At the barn where my horses used to be, there was no electricity either and the BO bought a solar light to put inside the hay barn. (that same one from the link you posted) Still no light outside the barn. Interestingly enough, I have to say, his barn was very VERY dark, no natural light unless a door was opened...if any natural light gets into the barn and u want more light...the solar light doesn't seem to help at all. This solar light worked best in complete darkness.

Anyway, from having NO light, to enough light to see to feed, I'd say it did the job. That being said, you can get as much light, or more by using the LED flash lights, work lights, lanterns...etc.

My hubby bought me a ball cap with an led light in the bill...That was my favorite thing all last winter! It actually had 3 little LED lights in it, and I could click, 1, 2 or all 3 depending on how bright I needed.

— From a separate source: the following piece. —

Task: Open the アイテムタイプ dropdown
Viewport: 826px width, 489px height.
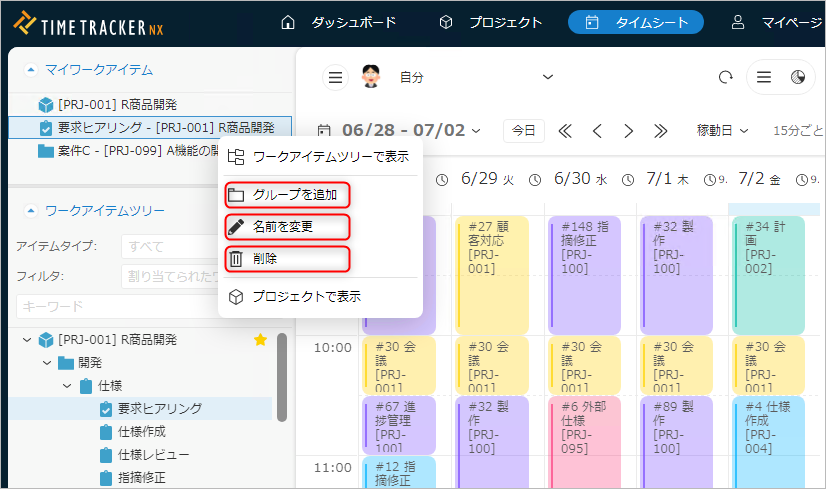Action: point(168,247)
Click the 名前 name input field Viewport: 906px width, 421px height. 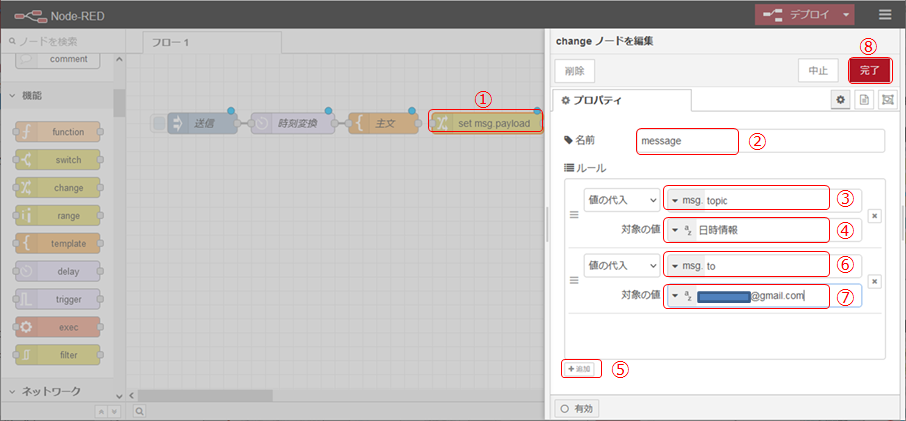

My hands were free and I could focus the light everywhere I looked. 

It's very frustrating to have no barn lights during the winter months, that's for sure and now I'm a little bit spoiled as there is a light in the new barn who knew I' one day consider light in a barn a luxury!

Good Luck in your lighting endeavers.

Toni


----------



## Palomine (Oct 30, 2010)

They make rechargeable lanterns, battery operated, that put out a huge amount of light that would be better I think.

But there are some great solar ones out there now, much brighter than the older ones, and a couple of those would be handy anyway.


----------



## PaintHorseMares (Apr 19, 2008)

Palomine said:


> They make rechargeable lanterns, battery operated, that put out a huge amount of light that would be better I think.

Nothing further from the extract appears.